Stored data
◇ ◇ ◇ ◇ ◇
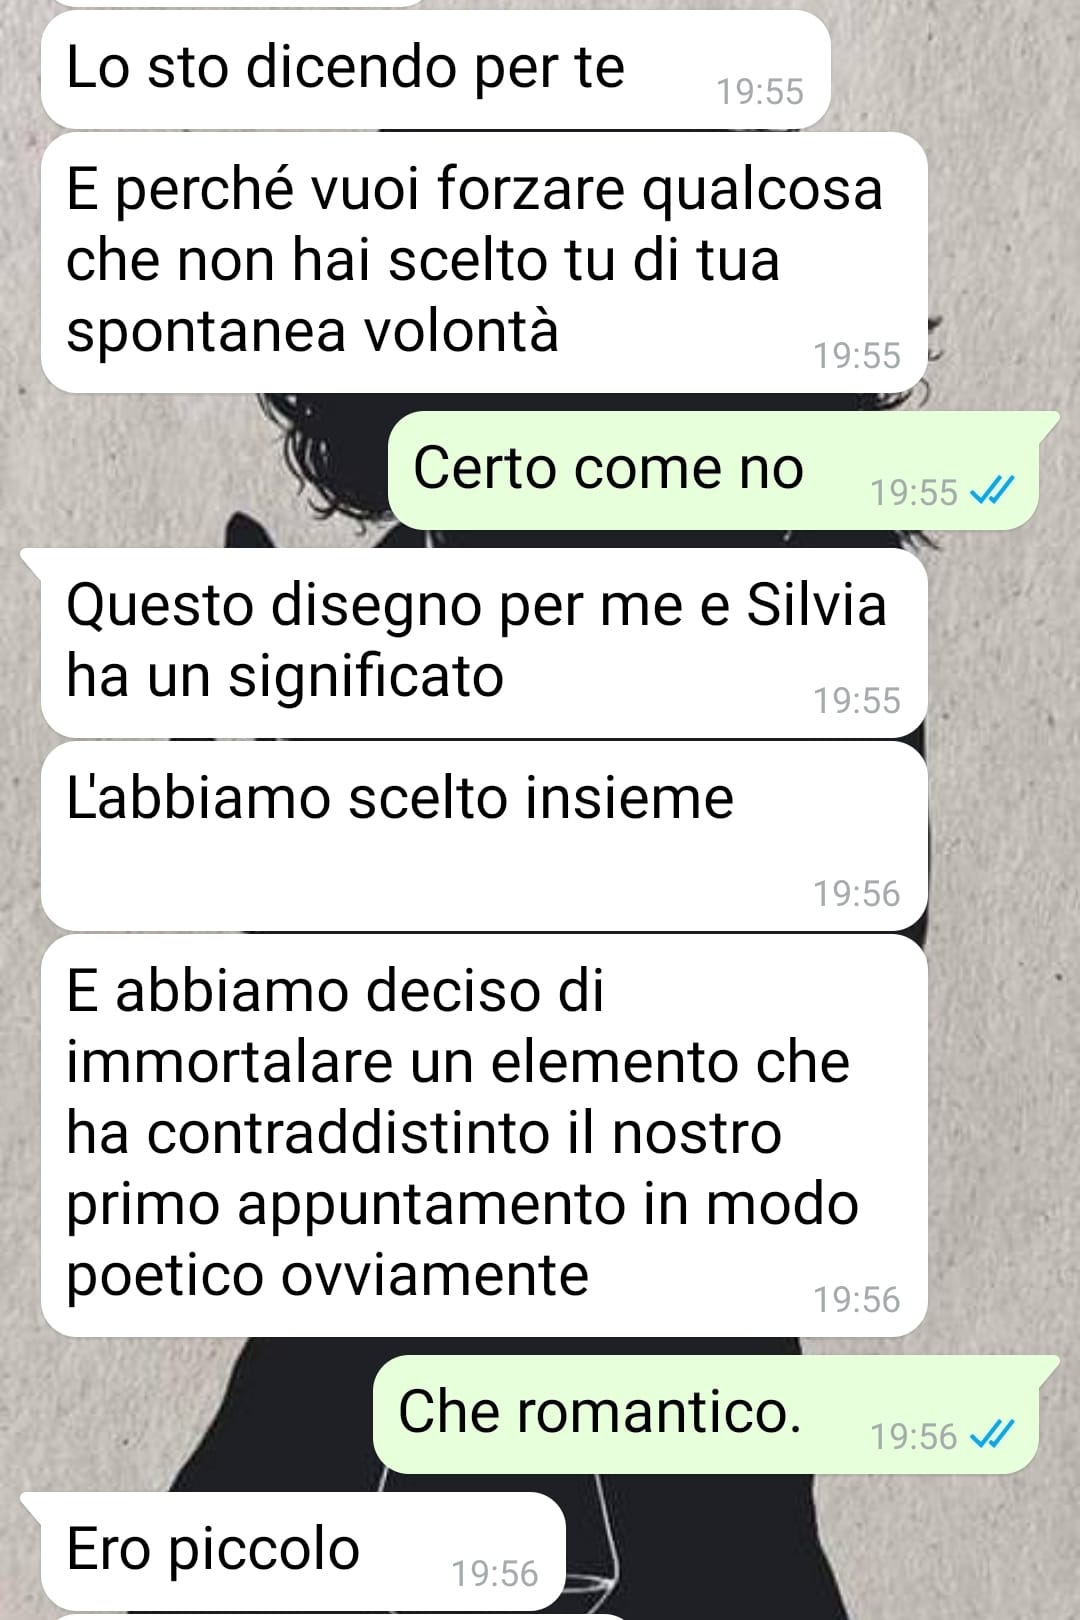The image size is (1080, 1620).
Task: Tap blue read ticks on "Che romantico."
Action: 993,1435
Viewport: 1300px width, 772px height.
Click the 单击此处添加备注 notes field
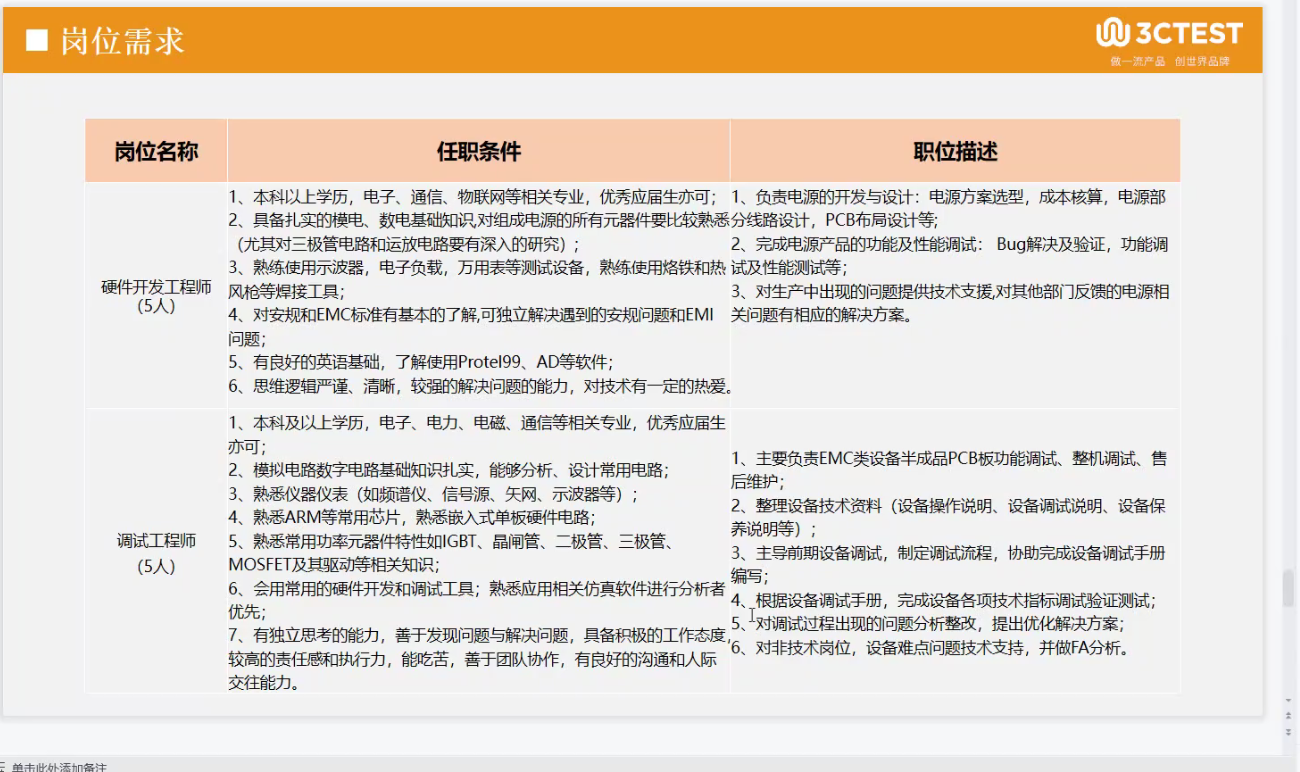(x=59, y=767)
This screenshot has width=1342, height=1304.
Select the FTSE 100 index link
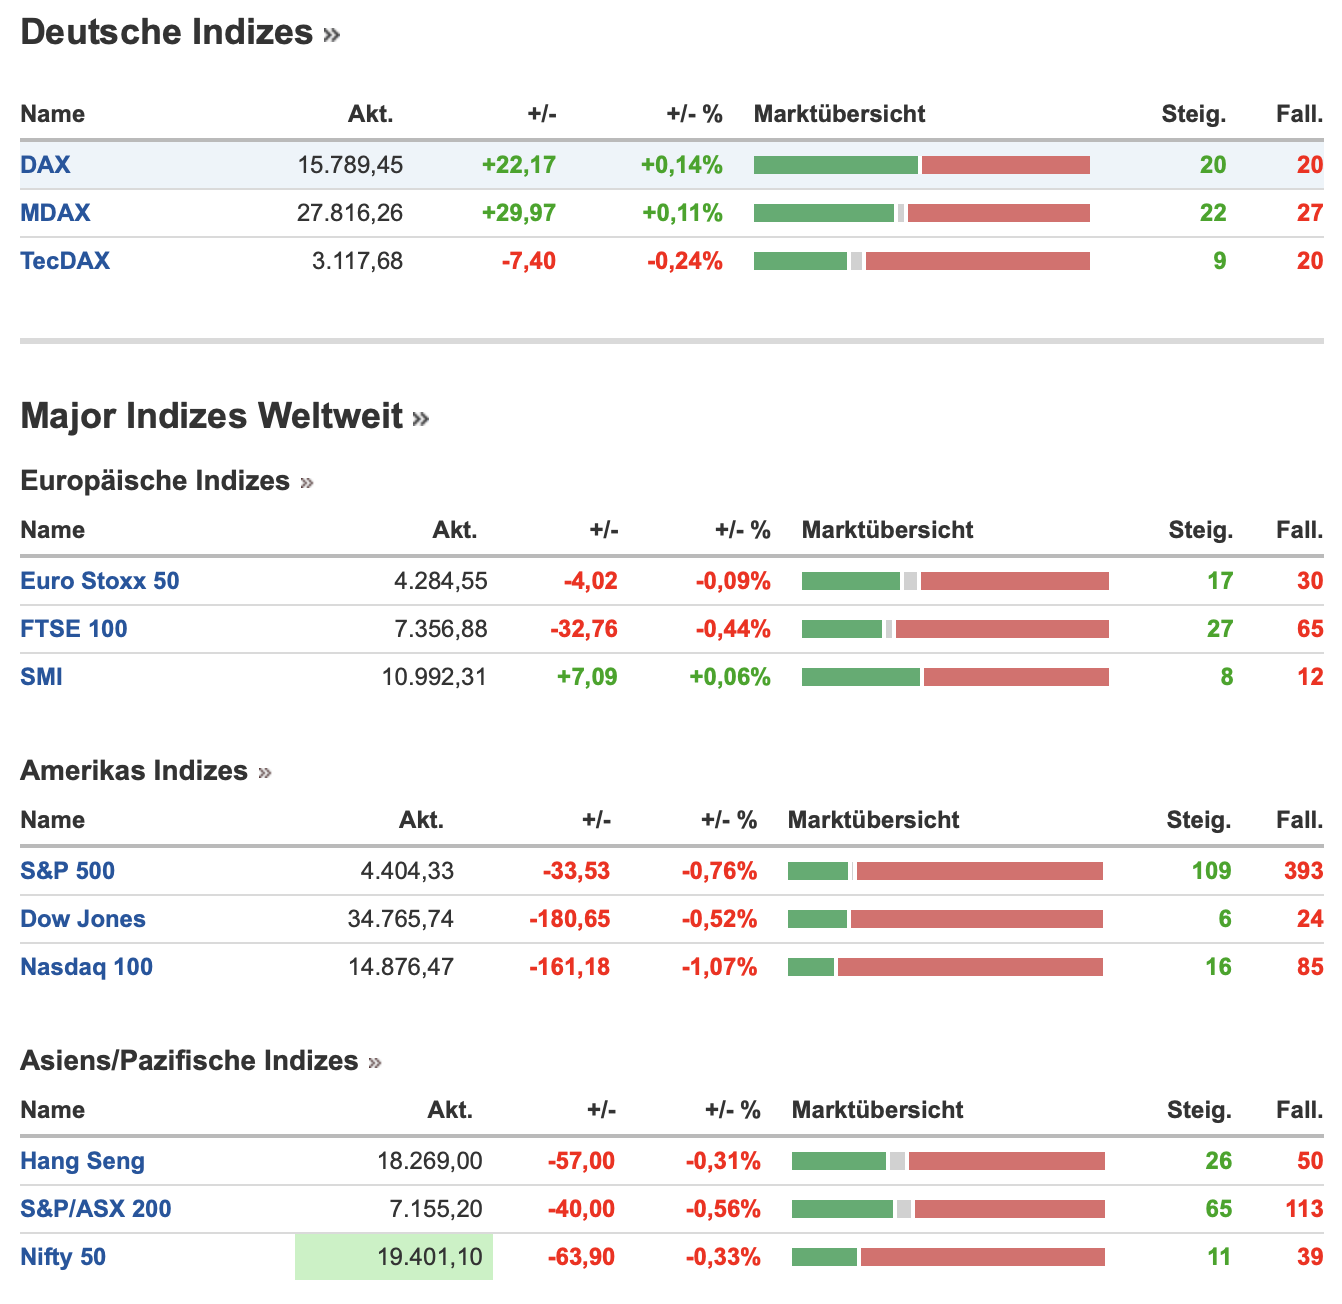point(74,629)
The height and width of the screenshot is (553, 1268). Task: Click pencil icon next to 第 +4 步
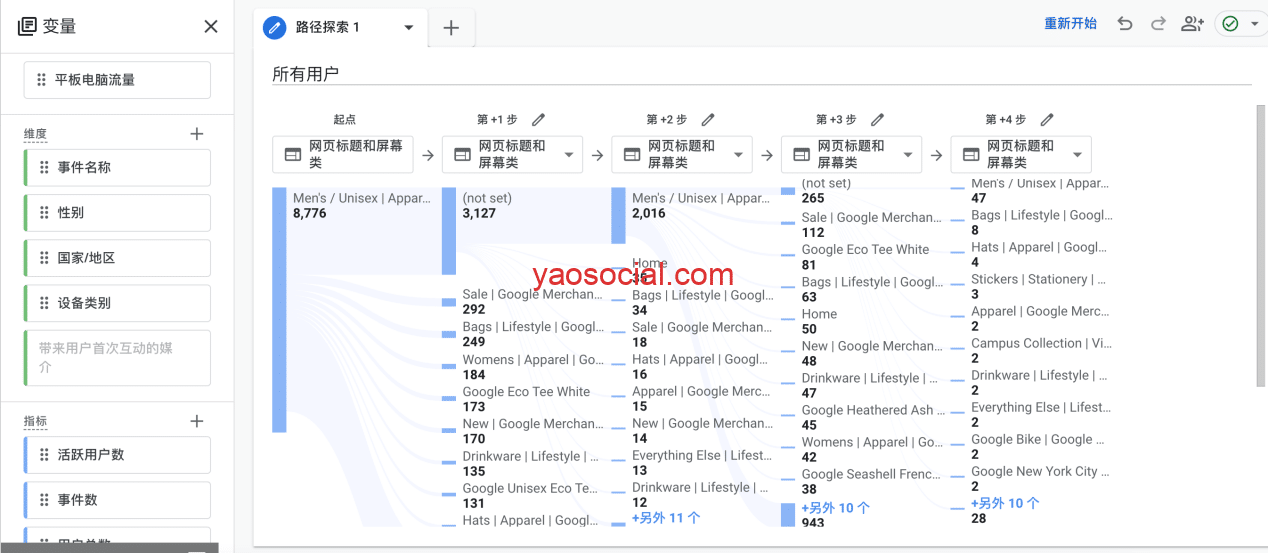[1047, 120]
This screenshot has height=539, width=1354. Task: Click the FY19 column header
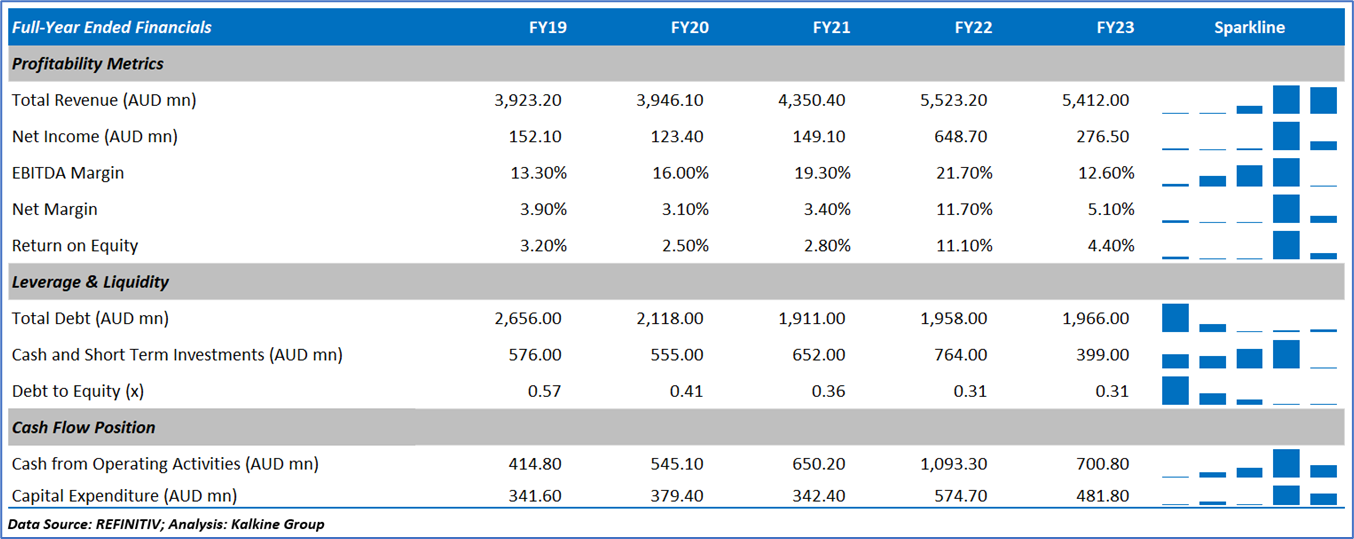pyautogui.click(x=547, y=27)
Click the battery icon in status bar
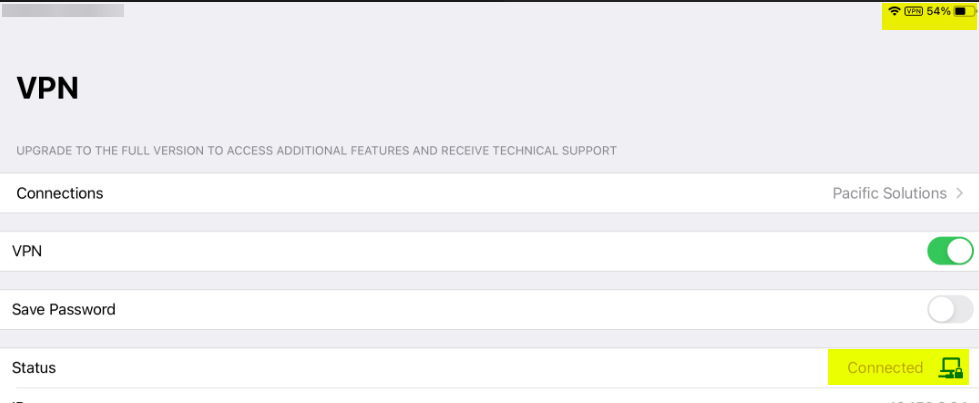The image size is (979, 403). [964, 11]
◇ ◇ ◇ ◇ ◇
Your instructions:
Reproduce exactly, and only, the part of the entries above that runs from the line with "The height and" to the last line, both included. Pictures stay out.

Solved exercise:
The height and width of the screenshot is (553, 1268). Task: Click pencil icon next to 第 +4 步
[1047, 120]
This screenshot has height=539, width=1354. Task: Click the FY19 column header
pyautogui.click(x=547, y=27)
Click the battery icon in status bar
The image size is (979, 403). [964, 11]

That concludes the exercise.